It’s also deeply ironic, given how much of the hearing was devoted to encomia to Jackson specifically as the first black woman nominated for the job. The irony runs deeper: Jackson herself repeatedly used the word “woman” in her own testimony. She told Senator Dianne Feinstein that “Roe and Casey are the settled law of the Supreme Court concerning the right to terminate a woman’s pregnancy.” When Feinstein asked her, “What it would mean to have four women serving on the Supreme Court for the first time in history?” Jackson responded:

Thank you, Senator. I think it’s extremely meaningful. One of the things that having diverse members of the court does is it provides for the opportunity for role models. Since I was nominated to this position, I have received so many notes and letters and photos from little girls around the country who tell me that they are so excited for this opportunity, and that they have thought about the law in new ways. Because I am a woman, because I am a black woman, all of those things people have said have been really meaningful to them. And we want, I think, as a country for everyone to believe that they can do things like sit on the Supreme Court. And so having meaningful numbers of women and people of color, I think matters. I also think that it — it supports public confidence in the judiciary when you have different people, because we have such a diverse society.
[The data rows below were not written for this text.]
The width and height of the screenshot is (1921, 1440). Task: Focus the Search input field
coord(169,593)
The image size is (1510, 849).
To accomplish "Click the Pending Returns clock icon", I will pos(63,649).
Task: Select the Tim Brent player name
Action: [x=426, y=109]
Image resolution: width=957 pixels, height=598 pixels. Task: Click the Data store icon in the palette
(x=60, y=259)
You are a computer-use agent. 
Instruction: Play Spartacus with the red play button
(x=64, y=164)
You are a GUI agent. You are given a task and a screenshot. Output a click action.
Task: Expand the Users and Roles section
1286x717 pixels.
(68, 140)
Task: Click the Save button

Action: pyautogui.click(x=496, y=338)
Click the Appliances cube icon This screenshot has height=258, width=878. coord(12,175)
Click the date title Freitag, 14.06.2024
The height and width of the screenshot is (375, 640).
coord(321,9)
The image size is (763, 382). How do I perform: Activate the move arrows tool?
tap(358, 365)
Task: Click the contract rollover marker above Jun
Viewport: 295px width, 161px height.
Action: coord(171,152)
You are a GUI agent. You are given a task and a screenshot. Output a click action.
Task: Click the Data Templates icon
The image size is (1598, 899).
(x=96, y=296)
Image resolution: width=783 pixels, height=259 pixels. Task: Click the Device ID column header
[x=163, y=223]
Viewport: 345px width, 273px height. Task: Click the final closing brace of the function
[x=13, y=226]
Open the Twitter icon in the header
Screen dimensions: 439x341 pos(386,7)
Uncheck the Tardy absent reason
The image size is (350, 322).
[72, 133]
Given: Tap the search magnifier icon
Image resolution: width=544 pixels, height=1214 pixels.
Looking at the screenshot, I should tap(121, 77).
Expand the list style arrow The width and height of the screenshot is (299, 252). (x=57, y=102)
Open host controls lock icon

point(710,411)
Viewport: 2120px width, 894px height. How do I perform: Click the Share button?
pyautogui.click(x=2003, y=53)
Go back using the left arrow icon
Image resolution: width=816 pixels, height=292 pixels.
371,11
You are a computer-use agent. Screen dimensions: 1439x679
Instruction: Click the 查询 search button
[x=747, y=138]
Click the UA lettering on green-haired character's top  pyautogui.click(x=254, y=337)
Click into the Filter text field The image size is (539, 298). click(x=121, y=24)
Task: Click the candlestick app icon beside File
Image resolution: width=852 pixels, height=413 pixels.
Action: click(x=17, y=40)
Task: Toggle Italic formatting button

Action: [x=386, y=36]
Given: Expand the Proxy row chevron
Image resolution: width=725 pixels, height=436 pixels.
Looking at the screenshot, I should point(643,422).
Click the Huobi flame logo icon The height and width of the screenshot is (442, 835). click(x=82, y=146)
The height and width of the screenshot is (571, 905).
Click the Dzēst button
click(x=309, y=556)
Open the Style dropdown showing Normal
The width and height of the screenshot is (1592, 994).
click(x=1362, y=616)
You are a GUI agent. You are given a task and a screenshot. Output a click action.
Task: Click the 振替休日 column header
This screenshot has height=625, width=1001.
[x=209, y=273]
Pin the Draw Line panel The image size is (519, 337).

She told Richard Blumenthal that, “I am humbled and honored to have the opportunity to serve in this capacity, and to be the first and only black woman to serve on the United States Supreme Court.” She told Chris Coons, in describing a sex-offense case that, “I sometimes still have nightmares about, the main witness — the woman I mentioned earlier, who cannot leave her house because of this kind of fear, the vulnerability, the isolation.” She told Ben Sasse that, “I know that after Casey, the court has determined not so much that the right to terminate a woman’s pregnancy is fundamental.”

Of course, nobody actually believes that Ketanji Brown Jackson doesn’t know what a woman is. Refusing to answer the question is an insult to everyone’s intelligence, and everybody understands that her refusal is driven entirely by a political ideology not shared by most Americans.